GIVEN RECORDS:
Content starts

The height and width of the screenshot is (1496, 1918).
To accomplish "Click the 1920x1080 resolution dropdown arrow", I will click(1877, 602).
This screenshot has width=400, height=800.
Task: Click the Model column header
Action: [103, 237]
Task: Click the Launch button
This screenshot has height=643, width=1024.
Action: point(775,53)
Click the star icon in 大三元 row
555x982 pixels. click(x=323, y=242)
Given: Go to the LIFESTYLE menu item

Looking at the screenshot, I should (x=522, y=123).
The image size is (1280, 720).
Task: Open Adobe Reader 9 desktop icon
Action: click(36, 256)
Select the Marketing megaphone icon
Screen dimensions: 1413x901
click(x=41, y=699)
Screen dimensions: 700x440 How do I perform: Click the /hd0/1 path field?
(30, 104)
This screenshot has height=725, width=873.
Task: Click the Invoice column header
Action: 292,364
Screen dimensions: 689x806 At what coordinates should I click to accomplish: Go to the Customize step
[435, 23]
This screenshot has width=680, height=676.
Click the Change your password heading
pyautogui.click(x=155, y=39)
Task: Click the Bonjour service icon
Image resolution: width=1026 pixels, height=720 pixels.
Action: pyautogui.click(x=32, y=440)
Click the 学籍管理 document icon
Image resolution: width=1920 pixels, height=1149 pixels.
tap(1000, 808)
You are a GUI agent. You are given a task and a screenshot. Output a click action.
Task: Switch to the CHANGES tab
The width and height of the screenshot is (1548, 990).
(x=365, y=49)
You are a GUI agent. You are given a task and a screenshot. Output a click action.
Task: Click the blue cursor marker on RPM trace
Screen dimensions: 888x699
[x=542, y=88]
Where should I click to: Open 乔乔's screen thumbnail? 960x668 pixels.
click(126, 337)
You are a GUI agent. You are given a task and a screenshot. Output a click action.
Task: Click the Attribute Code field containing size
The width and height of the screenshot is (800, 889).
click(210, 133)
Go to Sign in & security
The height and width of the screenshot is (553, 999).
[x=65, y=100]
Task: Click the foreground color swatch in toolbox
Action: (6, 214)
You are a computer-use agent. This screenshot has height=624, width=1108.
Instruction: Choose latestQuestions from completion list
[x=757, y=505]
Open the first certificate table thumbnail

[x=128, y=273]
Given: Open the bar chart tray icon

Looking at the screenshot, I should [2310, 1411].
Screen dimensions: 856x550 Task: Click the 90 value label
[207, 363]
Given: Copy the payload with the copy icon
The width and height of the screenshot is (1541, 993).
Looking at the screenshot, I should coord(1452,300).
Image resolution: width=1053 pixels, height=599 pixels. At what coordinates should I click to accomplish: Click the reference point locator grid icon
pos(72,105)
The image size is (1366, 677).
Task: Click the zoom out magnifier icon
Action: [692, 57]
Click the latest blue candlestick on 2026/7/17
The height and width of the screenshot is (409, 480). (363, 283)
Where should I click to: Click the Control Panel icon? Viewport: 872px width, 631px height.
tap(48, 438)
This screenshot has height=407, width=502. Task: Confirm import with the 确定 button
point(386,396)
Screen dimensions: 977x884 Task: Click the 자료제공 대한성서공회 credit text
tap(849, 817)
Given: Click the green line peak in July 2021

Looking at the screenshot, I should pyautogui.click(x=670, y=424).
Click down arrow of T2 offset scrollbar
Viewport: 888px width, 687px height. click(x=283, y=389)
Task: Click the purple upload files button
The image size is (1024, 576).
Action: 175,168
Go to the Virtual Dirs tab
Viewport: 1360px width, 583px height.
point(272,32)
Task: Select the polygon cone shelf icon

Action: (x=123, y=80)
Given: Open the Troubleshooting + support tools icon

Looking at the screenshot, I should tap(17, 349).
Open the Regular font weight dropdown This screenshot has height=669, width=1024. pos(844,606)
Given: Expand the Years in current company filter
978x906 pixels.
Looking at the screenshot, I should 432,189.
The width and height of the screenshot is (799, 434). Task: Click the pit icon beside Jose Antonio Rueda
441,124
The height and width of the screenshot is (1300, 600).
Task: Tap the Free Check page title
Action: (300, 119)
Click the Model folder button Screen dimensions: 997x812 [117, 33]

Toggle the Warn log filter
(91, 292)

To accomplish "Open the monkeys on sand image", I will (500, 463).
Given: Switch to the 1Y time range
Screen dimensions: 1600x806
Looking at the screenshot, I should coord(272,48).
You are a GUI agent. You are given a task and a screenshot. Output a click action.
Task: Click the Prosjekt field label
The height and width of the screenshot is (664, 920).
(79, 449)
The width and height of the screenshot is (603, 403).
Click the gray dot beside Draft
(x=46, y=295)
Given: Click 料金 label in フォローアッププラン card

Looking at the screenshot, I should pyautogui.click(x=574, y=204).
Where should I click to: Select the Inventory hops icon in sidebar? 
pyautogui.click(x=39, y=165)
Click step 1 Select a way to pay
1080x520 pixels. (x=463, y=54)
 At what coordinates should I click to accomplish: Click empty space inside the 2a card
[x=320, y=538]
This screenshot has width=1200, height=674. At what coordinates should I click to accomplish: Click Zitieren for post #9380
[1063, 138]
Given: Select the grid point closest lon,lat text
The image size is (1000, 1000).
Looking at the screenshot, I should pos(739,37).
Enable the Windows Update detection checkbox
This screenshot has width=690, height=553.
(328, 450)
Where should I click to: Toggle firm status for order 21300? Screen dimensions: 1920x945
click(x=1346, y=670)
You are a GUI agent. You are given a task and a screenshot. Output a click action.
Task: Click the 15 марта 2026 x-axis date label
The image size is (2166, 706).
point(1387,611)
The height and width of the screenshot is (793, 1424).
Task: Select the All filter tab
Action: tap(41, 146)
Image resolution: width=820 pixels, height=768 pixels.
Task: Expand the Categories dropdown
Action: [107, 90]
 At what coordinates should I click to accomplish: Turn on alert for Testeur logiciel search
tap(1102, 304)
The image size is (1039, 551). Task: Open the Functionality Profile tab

Content ends

PROBLEM: Each of the records above is to be reproduced word for word.

SOLUTION:
The height and width of the screenshot is (1496, 1918).
To accomplish "Click the 1920x1080 resolution dropdown arrow", I will click(1877, 602).
This screenshot has width=400, height=800.
Task: Click the Model column header
Action: [103, 237]
Task: Click the Launch button
This screenshot has height=643, width=1024.
Action: point(775,53)
Click the star icon in 大三元 row
555x982 pixels. click(x=323, y=242)
Given: Go to the LIFESTYLE menu item

Looking at the screenshot, I should (x=522, y=123).
The image size is (1280, 720).
Task: Open Adobe Reader 9 desktop icon
Action: click(36, 256)
Select the Marketing megaphone icon
Screen dimensions: 1413x901
click(x=41, y=699)
Screen dimensions: 700x440 How do I perform: Click the /hd0/1 path field?
(30, 104)
This screenshot has height=725, width=873.
Task: Click the Invoice column header
Action: 292,364
Screen dimensions: 689x806 At what coordinates should I click to accomplish: Go to the Customize step
[435, 23]
This screenshot has width=680, height=676.
Click the Change your password heading
pyautogui.click(x=155, y=39)
Task: Click the Bonjour service icon
Image resolution: width=1026 pixels, height=720 pixels.
Action: pyautogui.click(x=32, y=440)
Click the 学籍管理 document icon
Image resolution: width=1920 pixels, height=1149 pixels.
tap(1000, 808)
You are a GUI agent. You are given a task and a screenshot. Output a click action.
Task: Switch to the CHANGES tab
The width and height of the screenshot is (1548, 990).
(x=365, y=49)
You are a GUI agent. You are given a task and a screenshot. Output a click action.
Task: Click the blue cursor marker on RPM trace
Screen dimensions: 888x699
[x=542, y=88]
Where should I click to: Open 乔乔's screen thumbnail? 960x668 pixels.
click(126, 337)
You are a GUI agent. You are given a task and a screenshot. Output a click action.
Task: Click the Attribute Code field containing size
The width and height of the screenshot is (800, 889).
click(210, 133)
Go to Sign in & security
The height and width of the screenshot is (553, 999).
[x=65, y=100]
Task: Click the foreground color swatch in toolbox
Action: (6, 214)
You are a computer-use agent. This screenshot has height=624, width=1108.
Instruction: Choose latestQuestions from completion list
[x=757, y=505]
Open the first certificate table thumbnail

[x=128, y=273]
Given: Open the bar chart tray icon

Looking at the screenshot, I should [2310, 1411].
Screen dimensions: 856x550 Task: Click the 90 value label
[207, 363]
Given: Copy the payload with the copy icon
The width and height of the screenshot is (1541, 993).
Looking at the screenshot, I should coord(1452,300).
Image resolution: width=1053 pixels, height=599 pixels. At what coordinates should I click to accomplish: Click the reference point locator grid icon
pos(72,105)
The image size is (1366, 677).
Task: Click the zoom out magnifier icon
Action: [692, 57]
Click the latest blue candlestick on 2026/7/17
The height and width of the screenshot is (409, 480). (363, 283)
Where should I click to: Click the Control Panel icon? Viewport: 872px width, 631px height.
tap(48, 438)
This screenshot has height=407, width=502. Task: Confirm import with the 确定 button
point(386,396)
Screen dimensions: 977x884 Task: Click the 자료제공 대한성서공회 credit text
tap(849, 817)
Given: Click the green line peak in July 2021

Looking at the screenshot, I should pyautogui.click(x=670, y=424).
Click down arrow of T2 offset scrollbar
Viewport: 888px width, 687px height. click(x=283, y=389)
Task: Click the purple upload files button
The image size is (1024, 576).
Action: 175,168
Go to the Virtual Dirs tab
Viewport: 1360px width, 583px height.
point(272,32)
Task: Select the polygon cone shelf icon

Action: (x=123, y=80)
Given: Open the Troubleshooting + support tools icon

Looking at the screenshot, I should tap(17, 349).
Open the Regular font weight dropdown This screenshot has height=669, width=1024. pos(844,606)
Given: Expand the Years in current company filter
978x906 pixels.
Looking at the screenshot, I should 432,189.
The width and height of the screenshot is (799, 434). Task: Click the pit icon beside Jose Antonio Rueda
441,124
The height and width of the screenshot is (1300, 600).
Task: Tap the Free Check page title
Action: (300, 119)
Click the Model folder button Screen dimensions: 997x812 [117, 33]

Toggle the Warn log filter
(91, 292)

To accomplish "Open the monkeys on sand image", I will (500, 463).
Given: Switch to the 1Y time range
Screen dimensions: 1600x806
Looking at the screenshot, I should coord(272,48).
You are a GUI agent. You are given a task and a screenshot. Output a click action.
Task: Click the Prosjekt field label
The height and width of the screenshot is (664, 920).
(79, 449)
The width and height of the screenshot is (603, 403).
Click the gray dot beside Draft
(x=46, y=295)
Given: Click 料金 label in フォローアッププラン card

Looking at the screenshot, I should pyautogui.click(x=574, y=204).
Where should I click to: Select the Inventory hops icon in sidebar? 
pyautogui.click(x=39, y=165)
Click step 1 Select a way to pay
1080x520 pixels. (x=463, y=54)
 At what coordinates should I click to accomplish: Click empty space inside the 2a card
[x=320, y=538]
This screenshot has width=1200, height=674. At what coordinates should I click to accomplish: Click Zitieren for post #9380
[1063, 138]
Given: Select the grid point closest lon,lat text
The image size is (1000, 1000).
Looking at the screenshot, I should pos(739,37).
Enable the Windows Update detection checkbox
This screenshot has width=690, height=553.
(328, 450)
Where should I click to: Toggle firm status for order 21300? Screen dimensions: 1920x945
click(x=1346, y=670)
You are a GUI agent. You are given a task and a screenshot. Output a click action.
Task: Click the 15 марта 2026 x-axis date label
The image size is (2166, 706).
point(1387,611)
The height and width of the screenshot is (793, 1424).
Task: Select the All filter tab
Action: tap(41, 146)
Image resolution: width=820 pixels, height=768 pixels.
Task: Expand the Categories dropdown
Action: [107, 90]
 At what coordinates should I click to accomplish: Turn on alert for Testeur logiciel search
tap(1102, 304)
The image size is (1039, 551). Task: Open the Functionality Profile tab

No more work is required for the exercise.